ABSTRACT CONTEXT AND OBJECTIVE: Impaired autonomic cardiac function is an important consequence of obstructive sleep apnea (OSA). This impairment is mainly due to intermittent hypoxia episodes following apneas. However, the impact of apnea severity on autonomic cardiac function remains unclear. The aim of this study was to evaluate the relationship between the severity of sleep apnea and heart rate turbulence (HRT) and heart rate variability (HRV) in OSA. DESIGN AND SETTING: Observational cross-sectional study conducted in the Departments of Cardiology and Pulmonary Diseases, Afyon Kocatepe University, Turkey. METHODS: 106 patients with OSA and 27 healthy volunteers were enrolled. Based on apnea hypopnea index (AHI) values, obstructive sleep apnea severity was classified as follows: mild OSA (AHI ≥ 5 and < 15), moderate OSA (AHI ≥ 15 and ≤ 30) and severe OSA (AHI > 30). HRV and HRT parameters were assessed via 24-hour digital Holter electrocardiogram recordings for all subjects. RESULTS: HRV and HRT results were significantly lower among OSA patients than among control subjects (P < 0.05). However, there were no significant differences in HRT and HRV between the three patient subgroups. Correlations did emerge between AHI and the NN-interval parameter RMSSD and between oxygen desaturation and turbulence slope (respectively: r = -0.22, P = 0.037; and r = -0.28, P = 0.025). CONCLUSION: HRT and HRV results deteriorate in OSA. Correlations between apnea severity and these parameters seem to be present.

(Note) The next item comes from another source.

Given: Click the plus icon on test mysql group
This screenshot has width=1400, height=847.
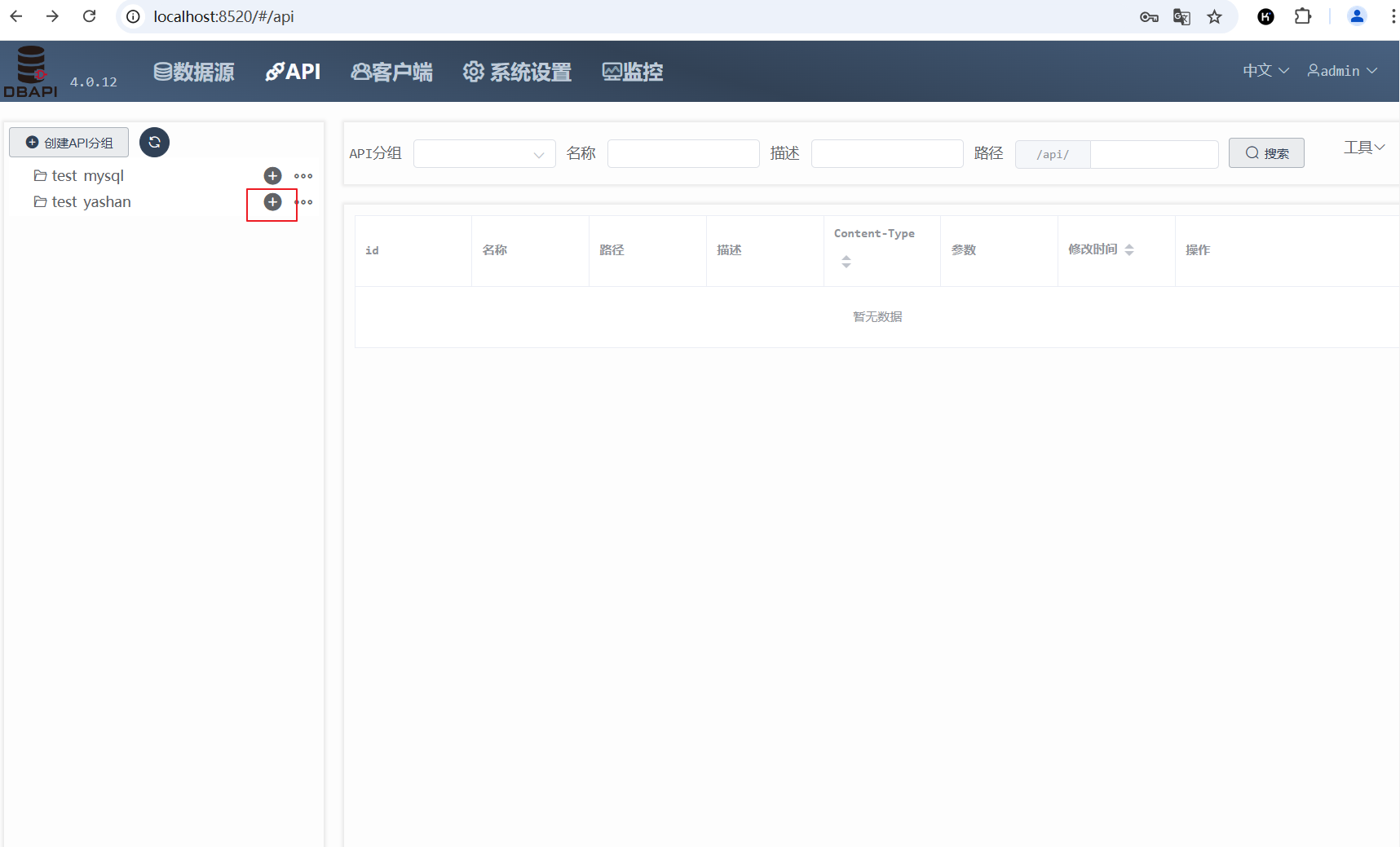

RESUMO CONTEXTO E OBJETIVO: Função autonômica cardíaca prejudicada é consequência importante da apneia obstrutiva do sono (AOS). Este prejuízo deve-se principalmente a episódios de hipóxia intermitente após apneias. No entanto, o impacto da gravidade da apneia na função cardíaca autonômica permanece obscuro. O objetivo deste estudo foi avaliar a relação entre gravidade da apneia do sono com turbulência da frequência cardíaca (TFC) e variabilidade da frequência cardíaca (VFC) em pacientes com AOS. DESENHO E LOCAL: Estudo observacional transversal conduzido nos Departamentos de Cardiologia e Doenças Pulmonares, Afyon Kocatepe University, Turkey. MÉTODOS: 106 pacientes com AOS e 27 voluntários saudáveis foram recrutados. Com base nos valores do índice de apneia-hypopneia (IAH), a gravidade da apneia obstrutiva do sono foi classificada assim: AOS leve (IAH ≥ 5 e < 15), AOS moderada (IAH ≥ 15 e ≤ 30) e AOS grave (IAH > 30). Parâmetros da VFC e TFC foram avaliados por meio de gravações de eletrocardiograma digital Holter de 24 horas para todos os sujeitos. RESULTADOS: Os resultados da VFC e TFC foram significativamente menores nos pacientes com OSA, em comparação com indivíduos controle (P < 0,05). No entanto, não houve diferenças significativas em VFC e TFC, entre os três subgrupos de pacientes. Correlações surgiram entre IAH e o parâmetro do intervalo-NN, RMSSD, e entre dessaturação de oxigênio e declive da turbulência (respectivamente; r = -0,22, P = 0,037; e r = -0,28, P = 0,025). CONCLUSÃO: Os resultados da VFC e TFC deterioram em AOS. Parece haver relação entre a gravidade da apneia e tais parâmetros.